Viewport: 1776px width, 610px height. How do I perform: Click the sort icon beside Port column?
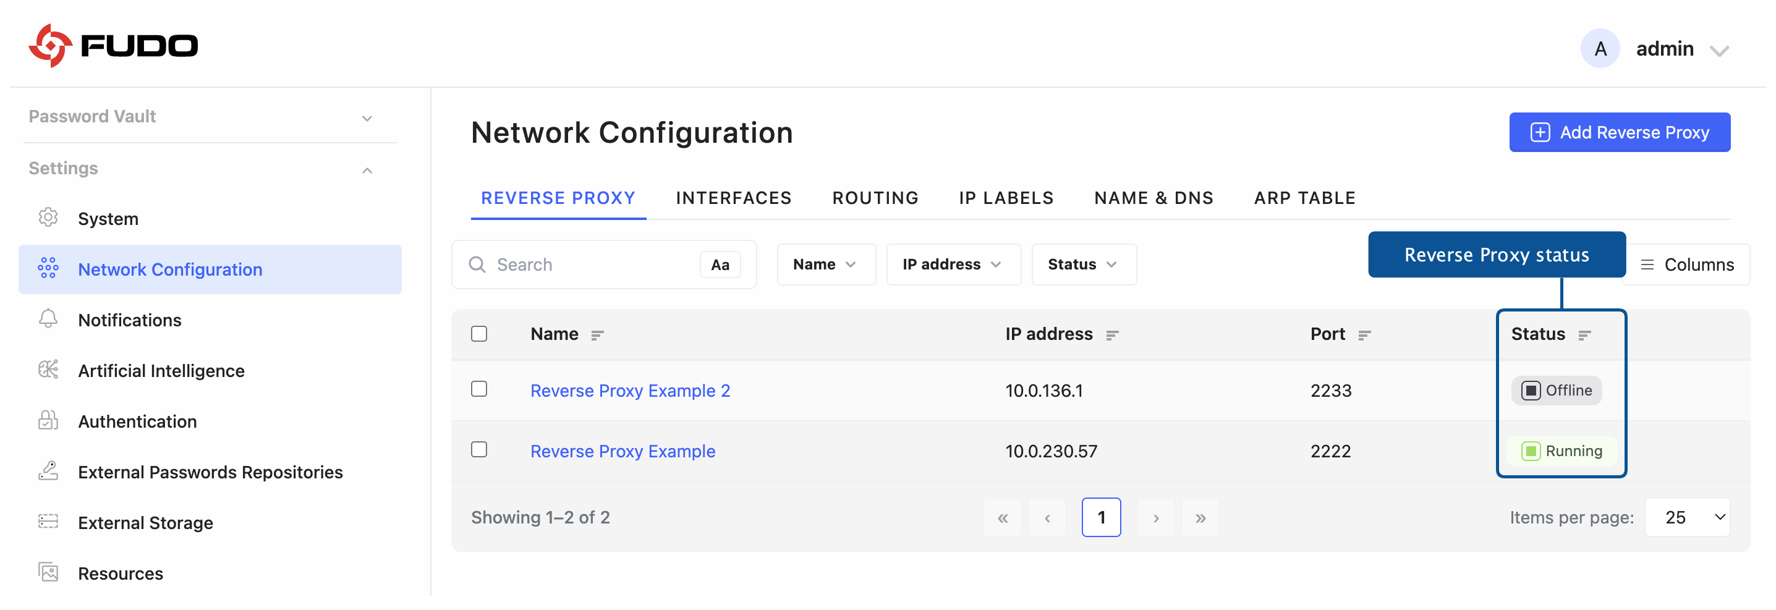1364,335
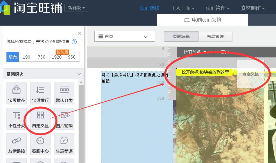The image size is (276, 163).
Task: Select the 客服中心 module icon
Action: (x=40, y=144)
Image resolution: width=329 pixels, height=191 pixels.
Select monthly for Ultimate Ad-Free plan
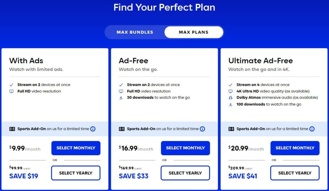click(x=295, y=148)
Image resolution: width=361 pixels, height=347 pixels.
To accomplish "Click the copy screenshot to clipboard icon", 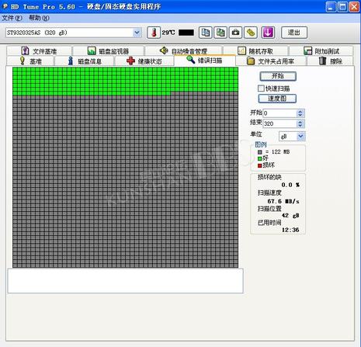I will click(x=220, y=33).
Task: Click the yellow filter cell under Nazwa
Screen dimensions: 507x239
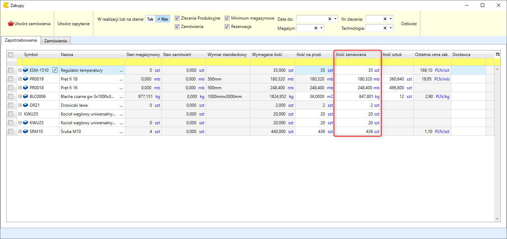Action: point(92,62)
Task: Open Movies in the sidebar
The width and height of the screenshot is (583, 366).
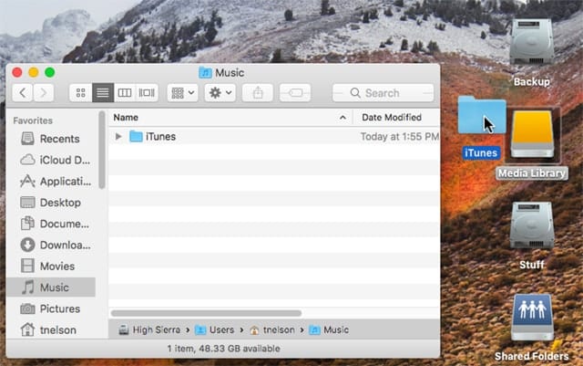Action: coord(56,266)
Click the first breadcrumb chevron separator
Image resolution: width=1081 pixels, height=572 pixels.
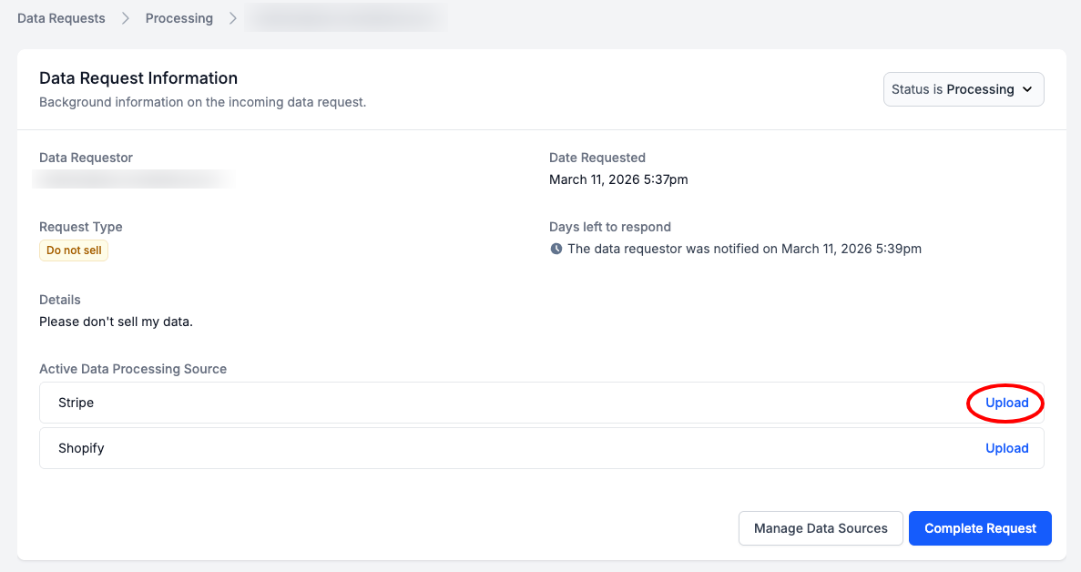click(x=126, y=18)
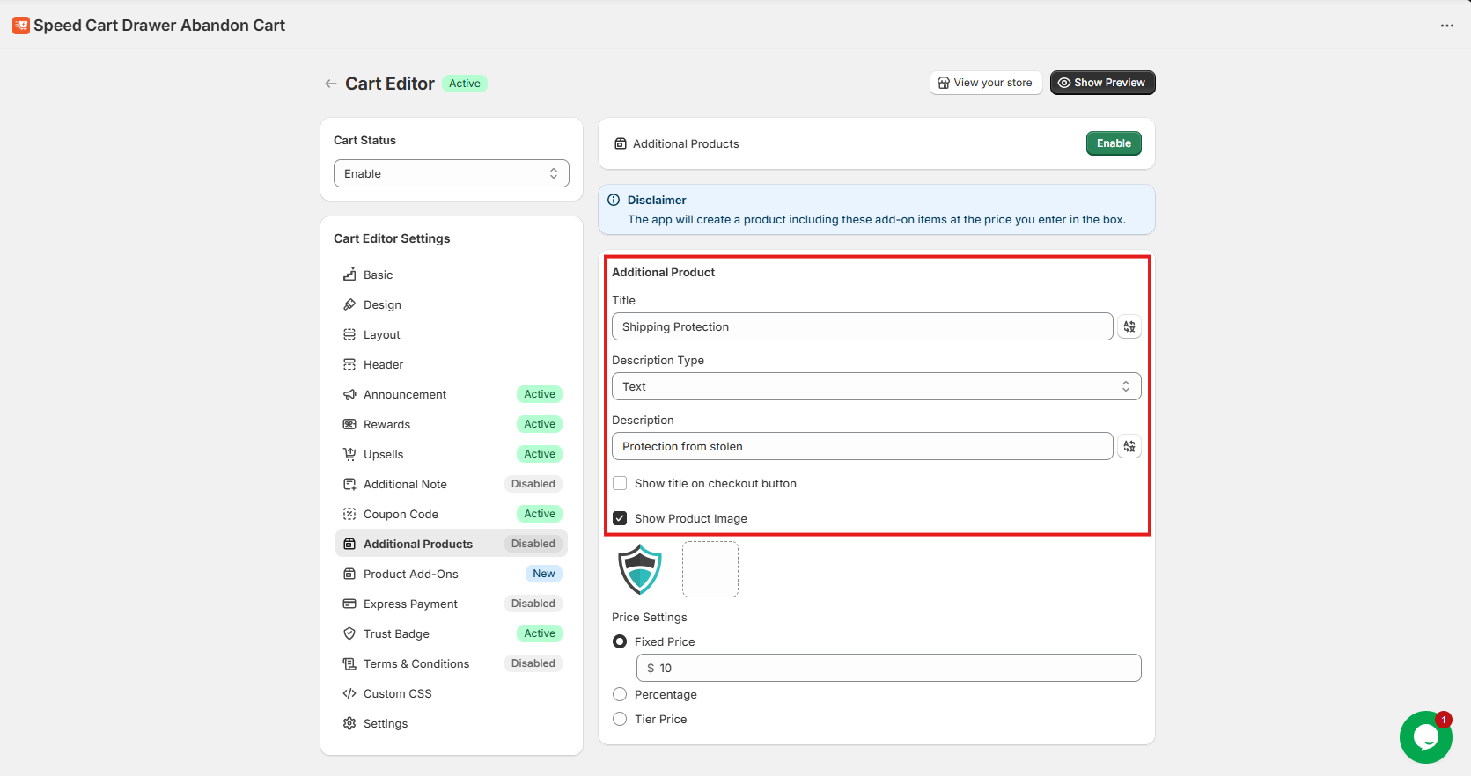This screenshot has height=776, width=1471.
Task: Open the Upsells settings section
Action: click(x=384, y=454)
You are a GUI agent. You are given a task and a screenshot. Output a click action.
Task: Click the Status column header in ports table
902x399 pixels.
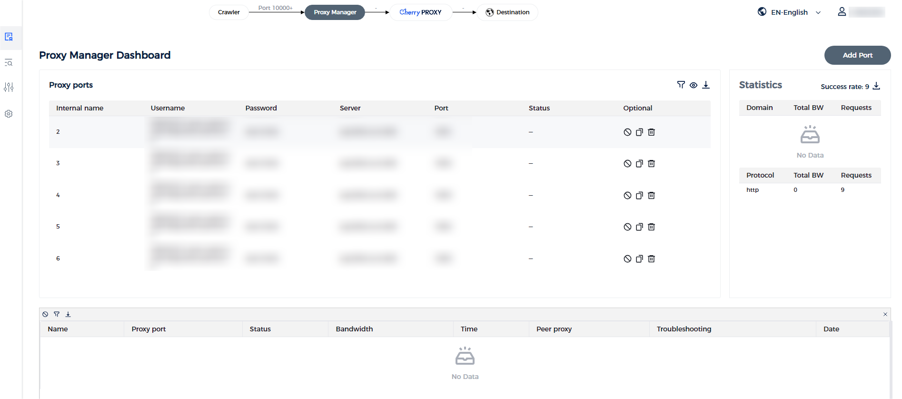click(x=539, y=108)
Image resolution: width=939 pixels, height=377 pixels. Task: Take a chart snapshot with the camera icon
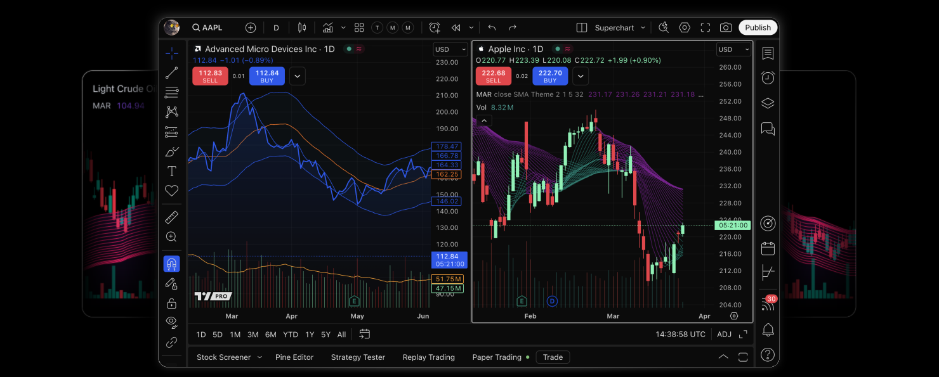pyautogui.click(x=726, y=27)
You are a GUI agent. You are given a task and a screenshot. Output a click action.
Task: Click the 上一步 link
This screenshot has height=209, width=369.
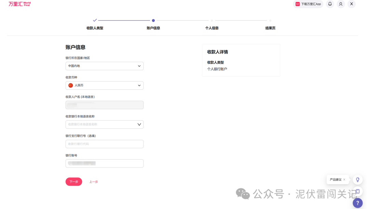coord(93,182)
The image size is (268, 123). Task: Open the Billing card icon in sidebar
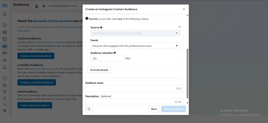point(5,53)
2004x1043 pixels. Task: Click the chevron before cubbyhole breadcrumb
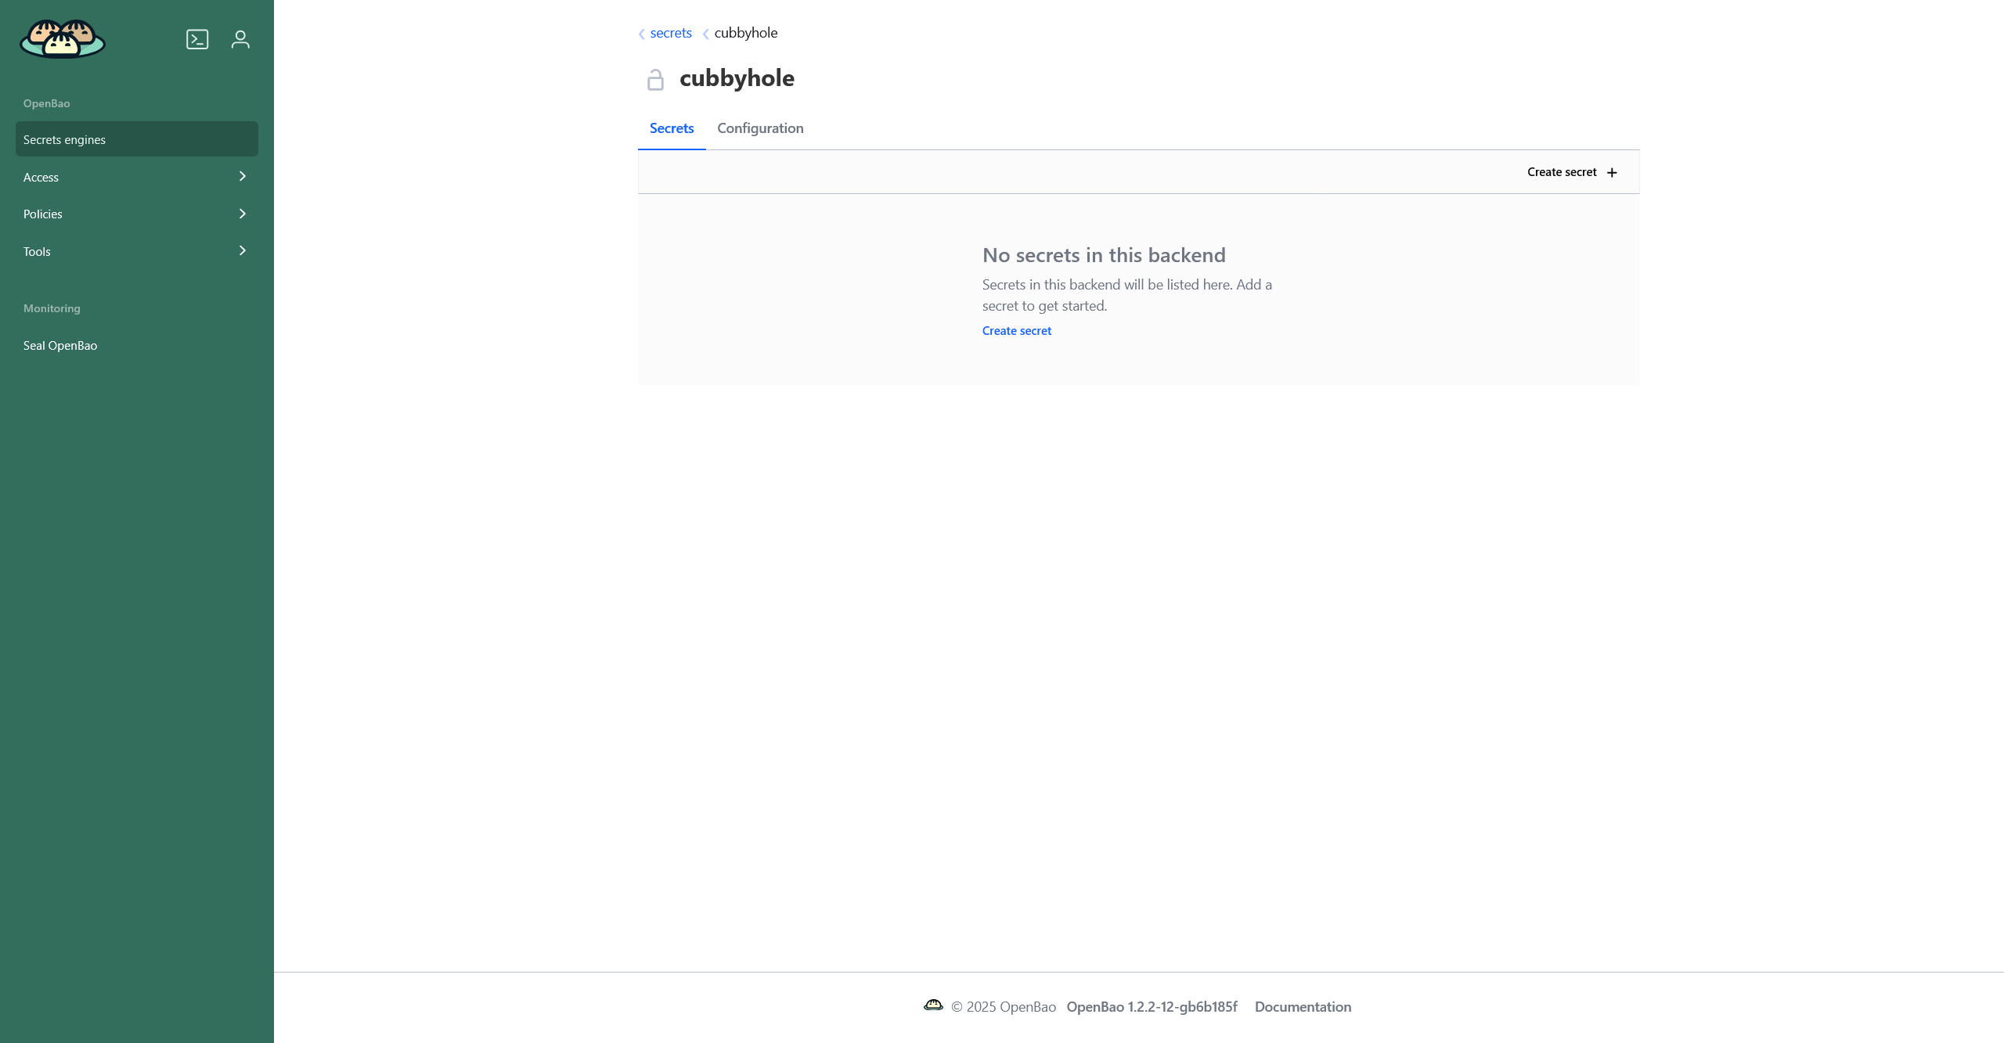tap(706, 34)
----------------
STATED GOAL:
Can you retype the entries word for word, starting with the line containing "Click the first breadcrumb chevron separator" and going on through the line containing "pyautogui.click(x=726, y=27)", leaving out the pictures?

PROBLEM SOLUTION:
Click the first breadcrumb chevron separator
Image resolution: width=1081 pixels, height=572 pixels.
click(x=126, y=18)
This screenshot has height=776, width=1471.
Task: Open the Upsells settings section
Action: click(x=384, y=454)
You are a GUI agent. You are given a task and a screenshot. Output a click action.
Task: Click the Status column header in ports table
902x399 pixels.
click(x=539, y=108)
Image resolution: width=939 pixels, height=377 pixels. Task: Take a chart snapshot with the camera icon
pyautogui.click(x=726, y=27)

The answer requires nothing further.